*** Opening Data to examine ***

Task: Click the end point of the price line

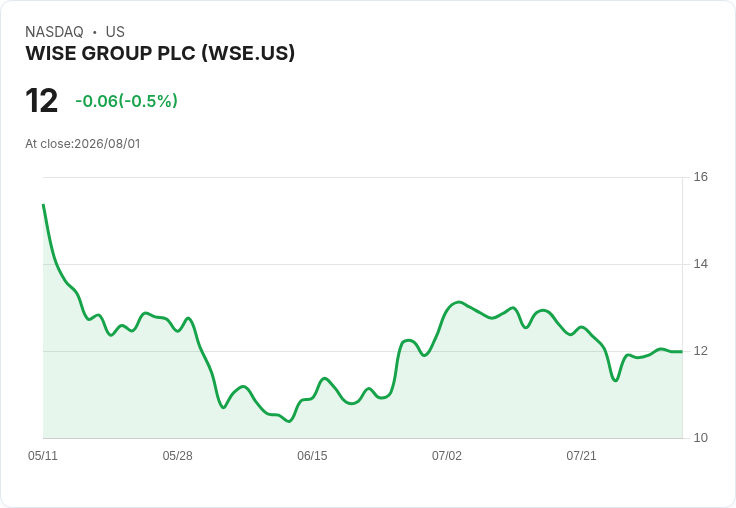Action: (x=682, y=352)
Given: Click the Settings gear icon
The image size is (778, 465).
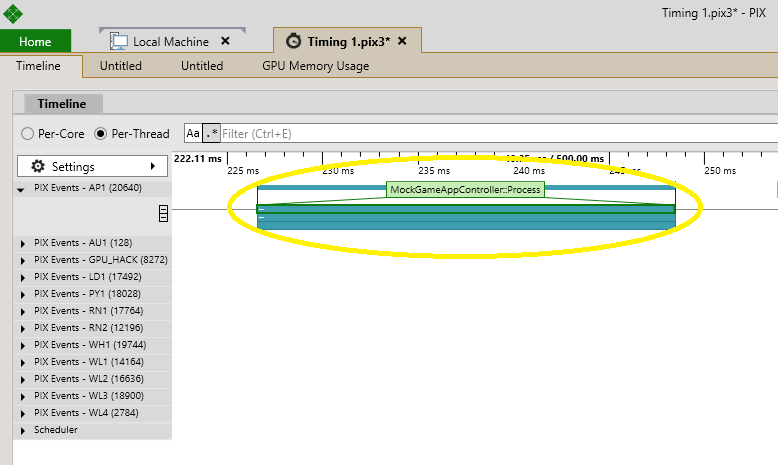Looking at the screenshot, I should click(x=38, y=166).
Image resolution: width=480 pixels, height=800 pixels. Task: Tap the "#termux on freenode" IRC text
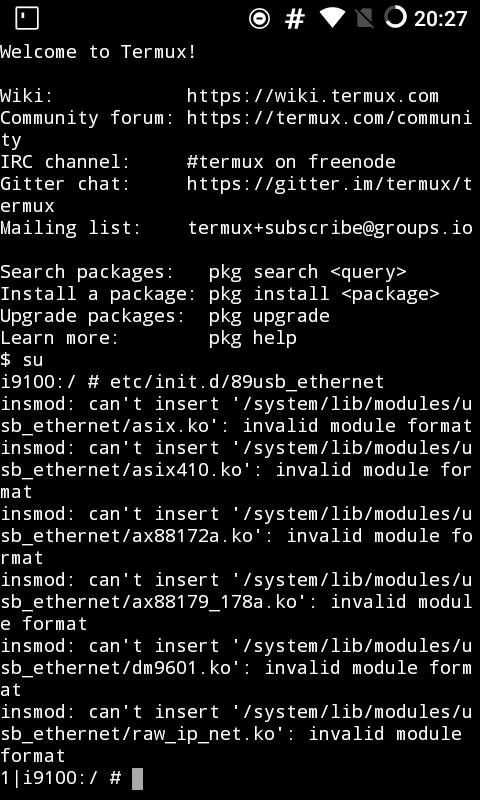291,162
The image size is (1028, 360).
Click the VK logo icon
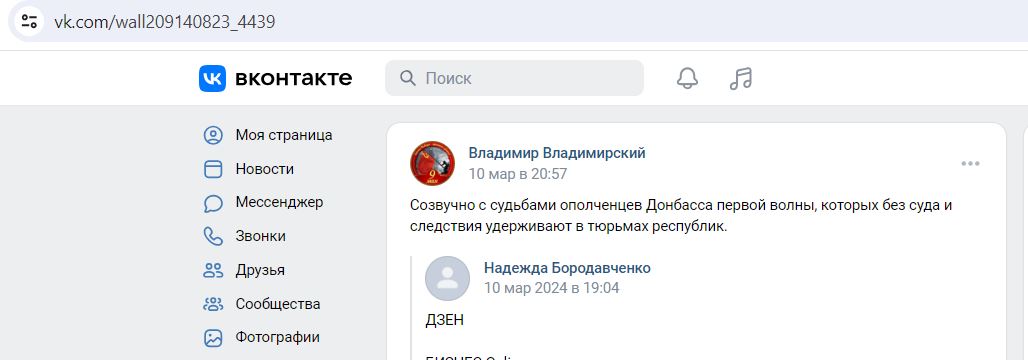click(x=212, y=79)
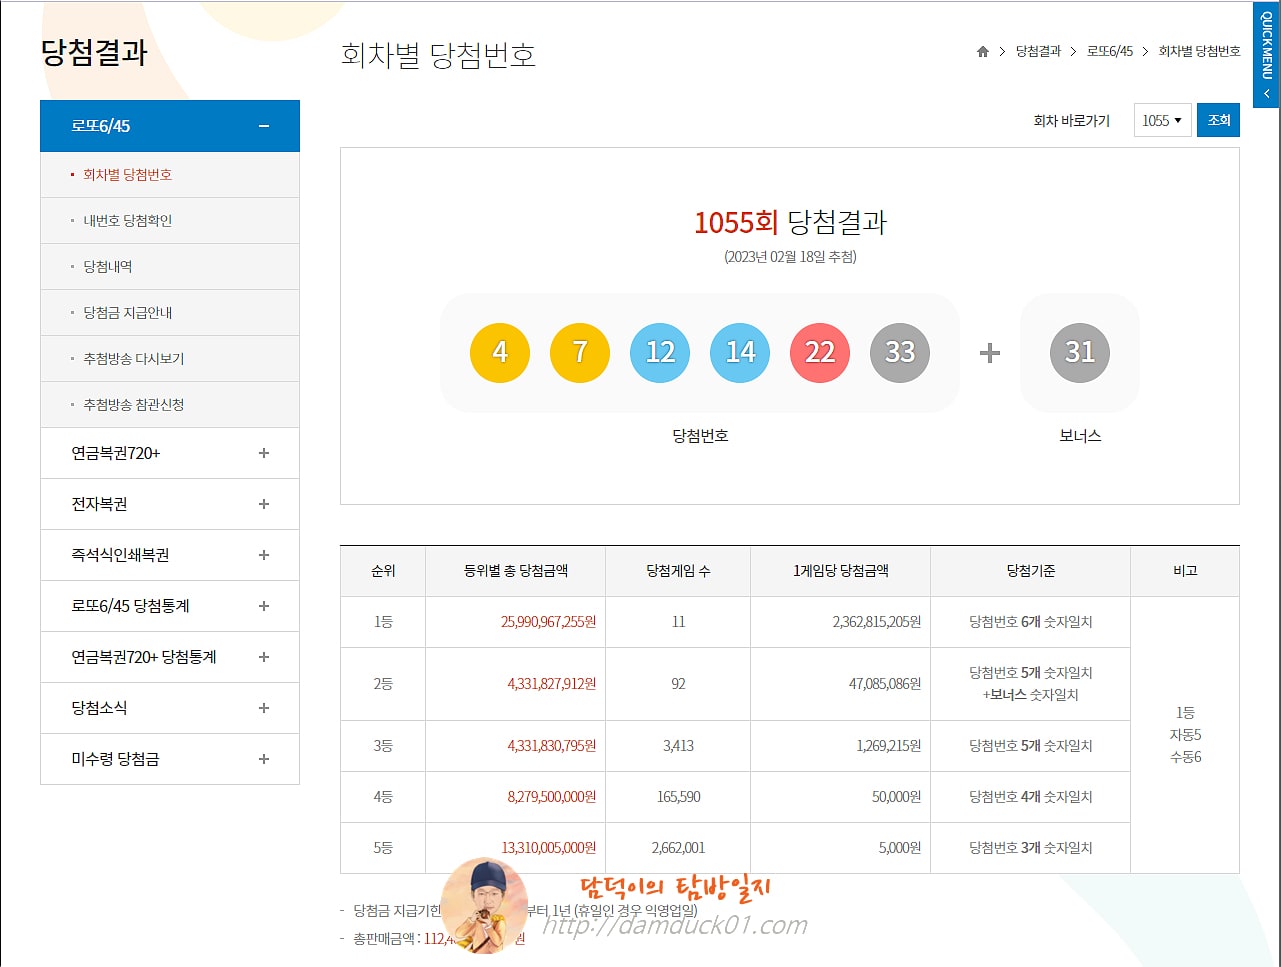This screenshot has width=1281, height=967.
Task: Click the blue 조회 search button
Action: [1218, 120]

*** Closing Data to examine ***
*** Opening Data to examine ***

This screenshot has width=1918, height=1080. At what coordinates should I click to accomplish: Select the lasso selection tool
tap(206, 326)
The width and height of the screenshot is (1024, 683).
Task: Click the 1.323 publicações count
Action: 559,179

*** Closing Data to examine ***
*** Opening Data to examine ***

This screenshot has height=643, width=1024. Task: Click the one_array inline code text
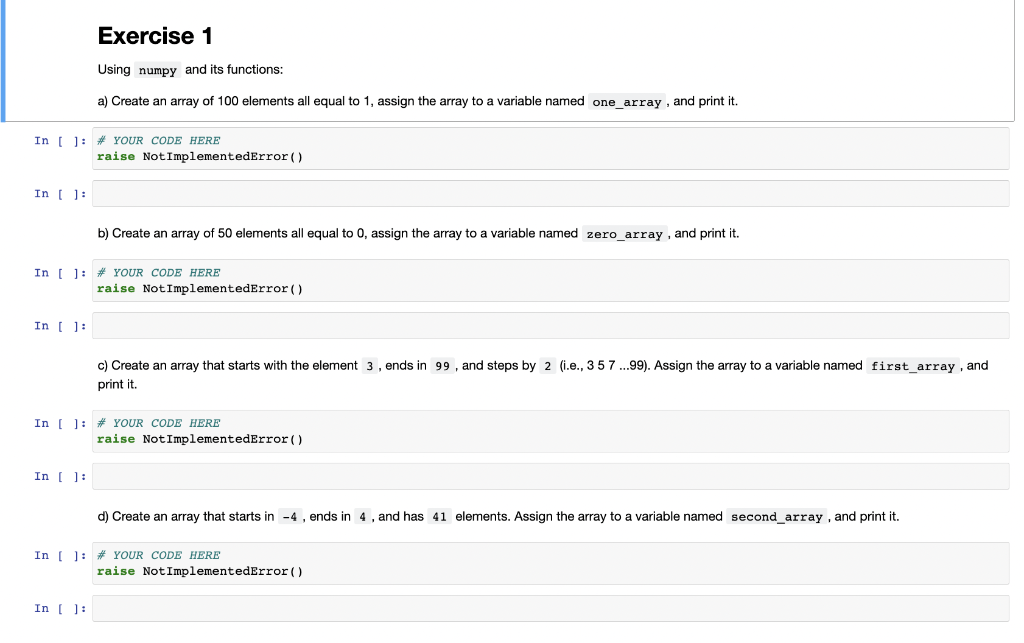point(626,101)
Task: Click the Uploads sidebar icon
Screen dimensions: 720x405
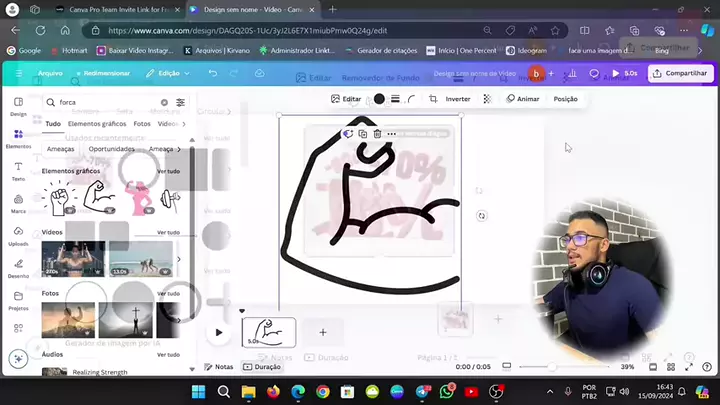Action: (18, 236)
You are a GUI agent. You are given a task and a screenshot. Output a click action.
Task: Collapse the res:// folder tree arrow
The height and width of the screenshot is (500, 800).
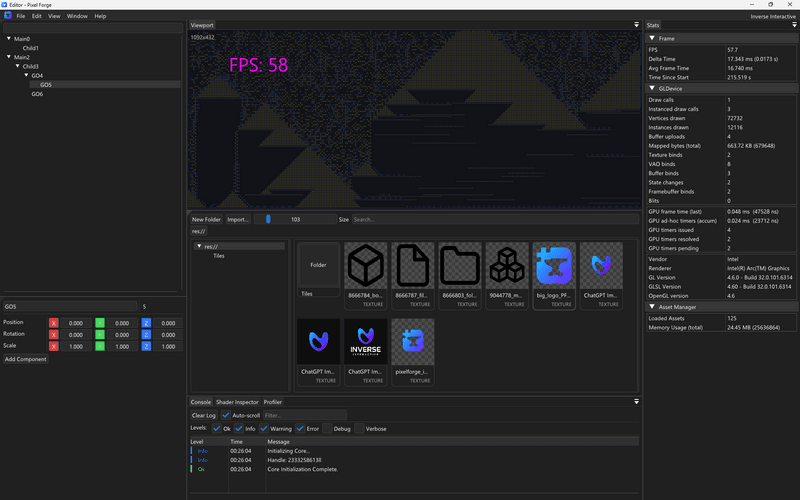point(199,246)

*** Closing Data to examine ***

Your assignment =>
Give back, exactly and without pictures, the stretch of the records above from the line containing "Task: Click the end point of the price line" through the line containing "The image size is (1028, 360).", with both end lines included.

Response for this exercise =>
Task: Click the end point of the price line

Action: (x=682, y=352)
Given: Click the Settings gear icon
The image size is (778, 465).
Looking at the screenshot, I should click(x=38, y=166).
Image resolution: width=480 pixels, height=800 pixels. Task: Tap the "#termux on freenode" IRC text
291,162
The image size is (1028, 360).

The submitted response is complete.